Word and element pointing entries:
#####

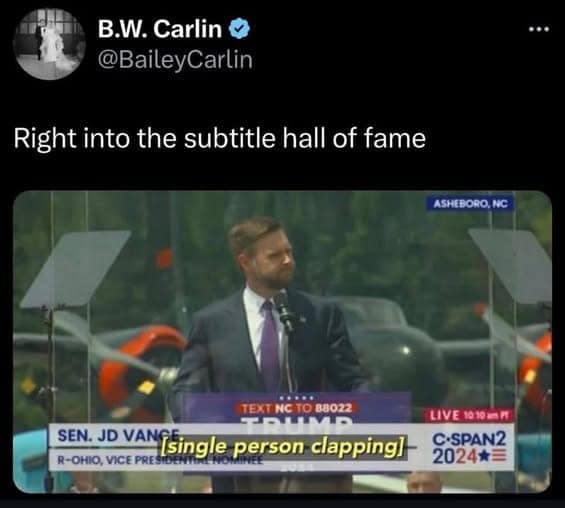Image resolution: width=565 pixels, height=508 pixels.
Task: Click the yellow [single person clapping] subtitle
Action: click(283, 447)
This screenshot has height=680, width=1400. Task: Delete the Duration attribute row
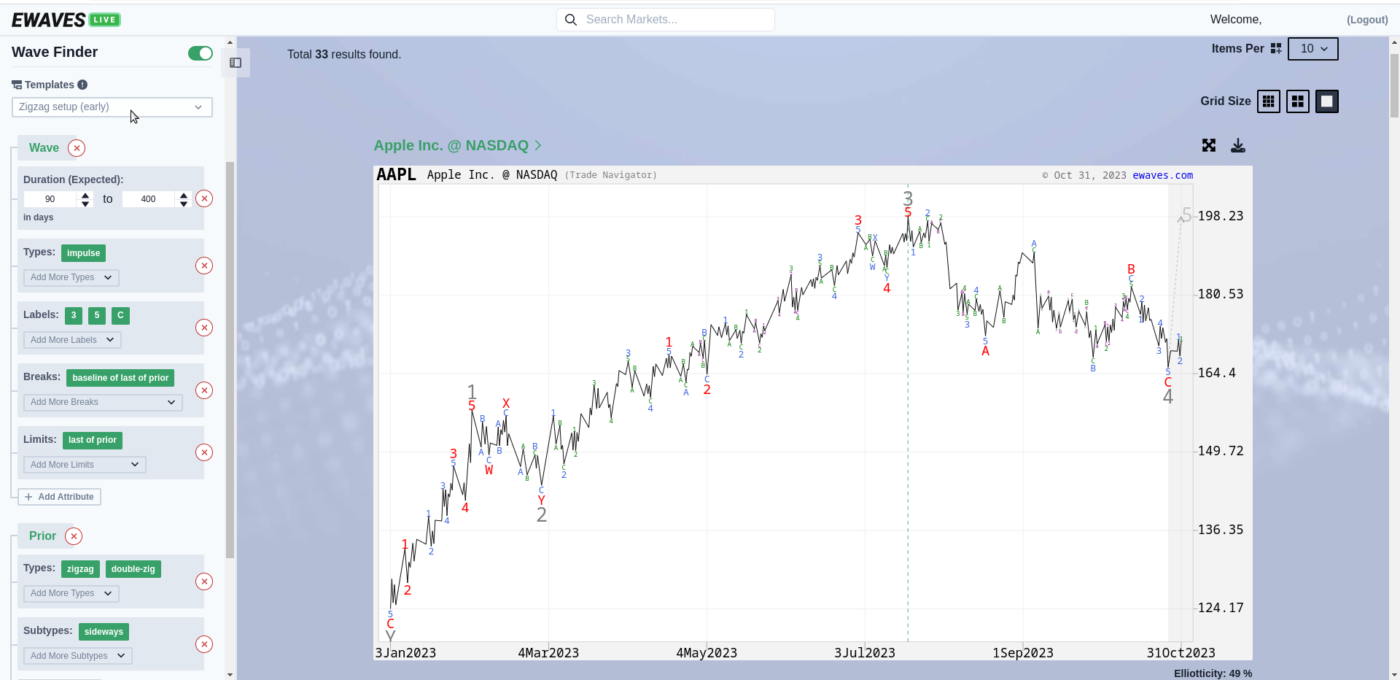[204, 198]
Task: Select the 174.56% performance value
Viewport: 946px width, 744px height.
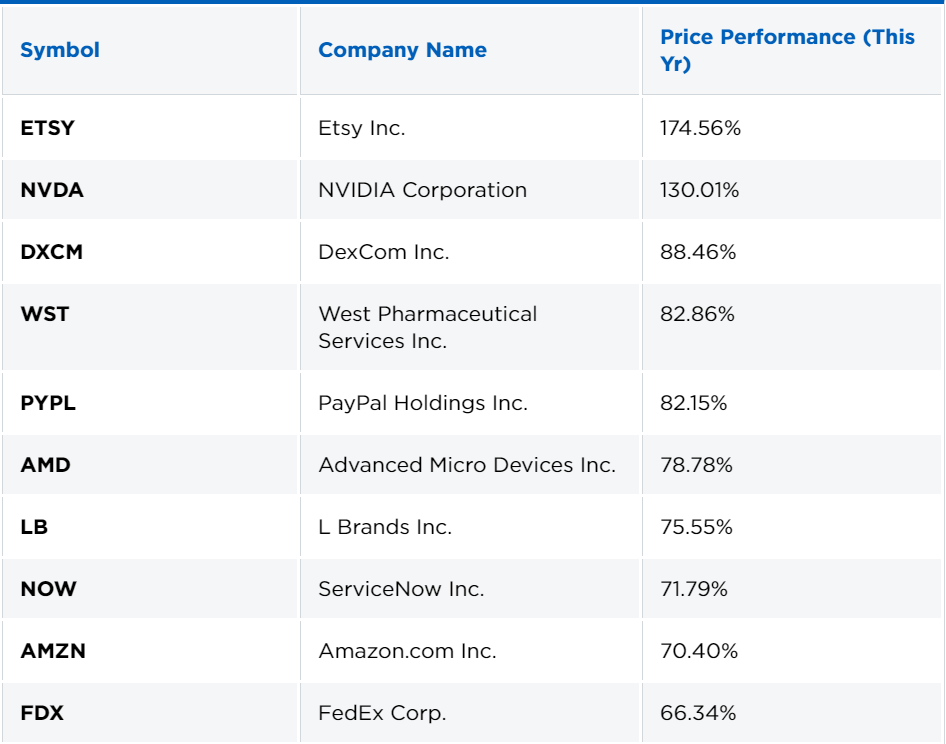Action: [700, 128]
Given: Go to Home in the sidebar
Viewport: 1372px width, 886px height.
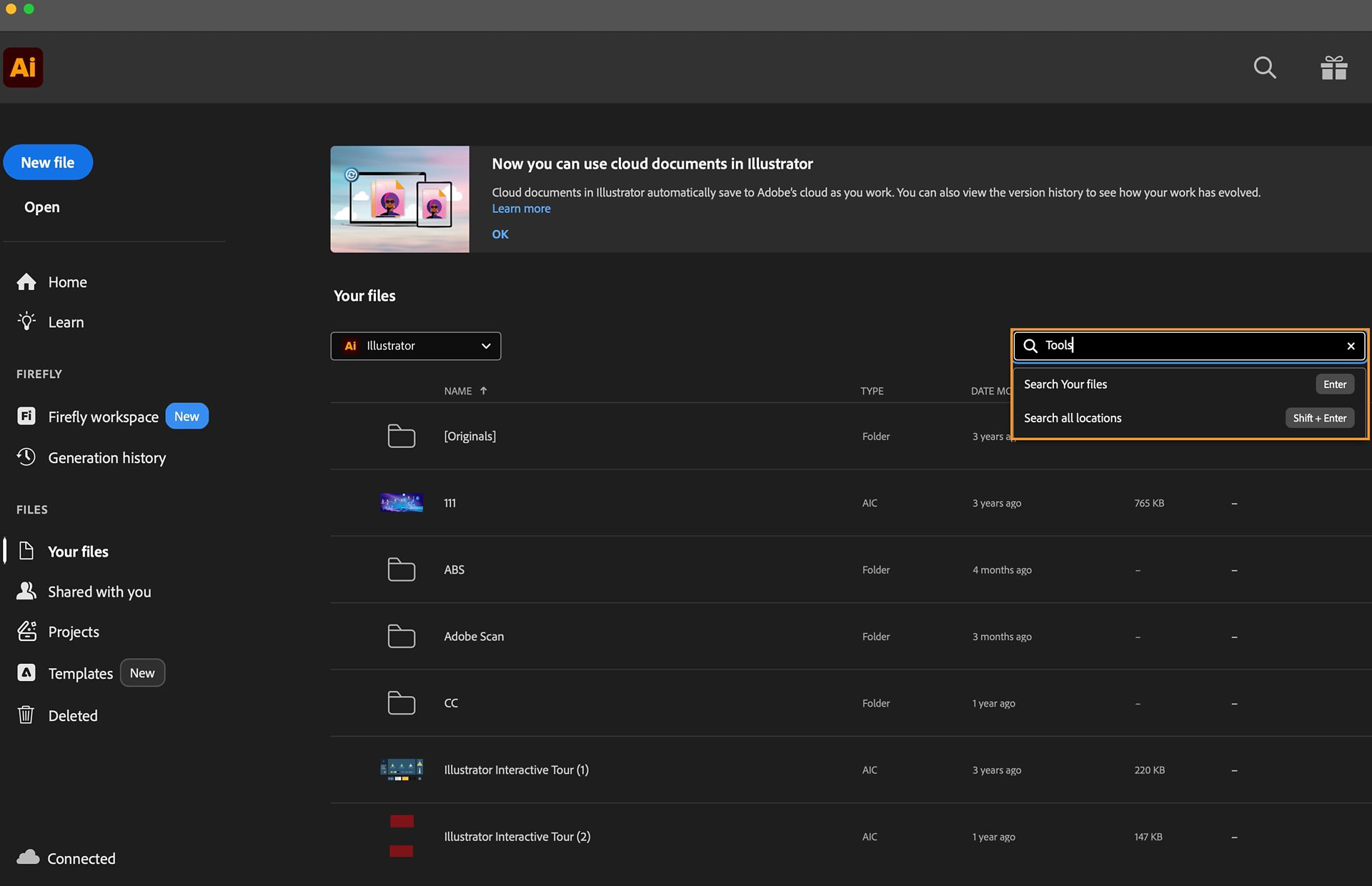Looking at the screenshot, I should [x=51, y=282].
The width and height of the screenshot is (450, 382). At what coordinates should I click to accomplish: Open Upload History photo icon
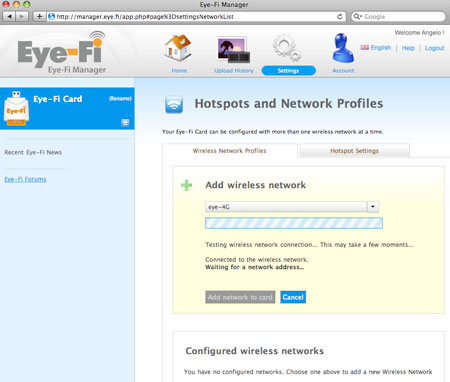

#####

Task directions:
Return the lines from the one with "Task: Select the 174.56% performance value" to the one with "Looking at the" word for word, leaving out the pictures.

The answer:
Task: Select the 174.56% performance value
Viewport: 946px width, 744px height.
Action: [700, 128]
Given: Go to Home in the sidebar
Viewport: 1372px width, 886px height.
Looking at the screenshot, I should [x=51, y=282].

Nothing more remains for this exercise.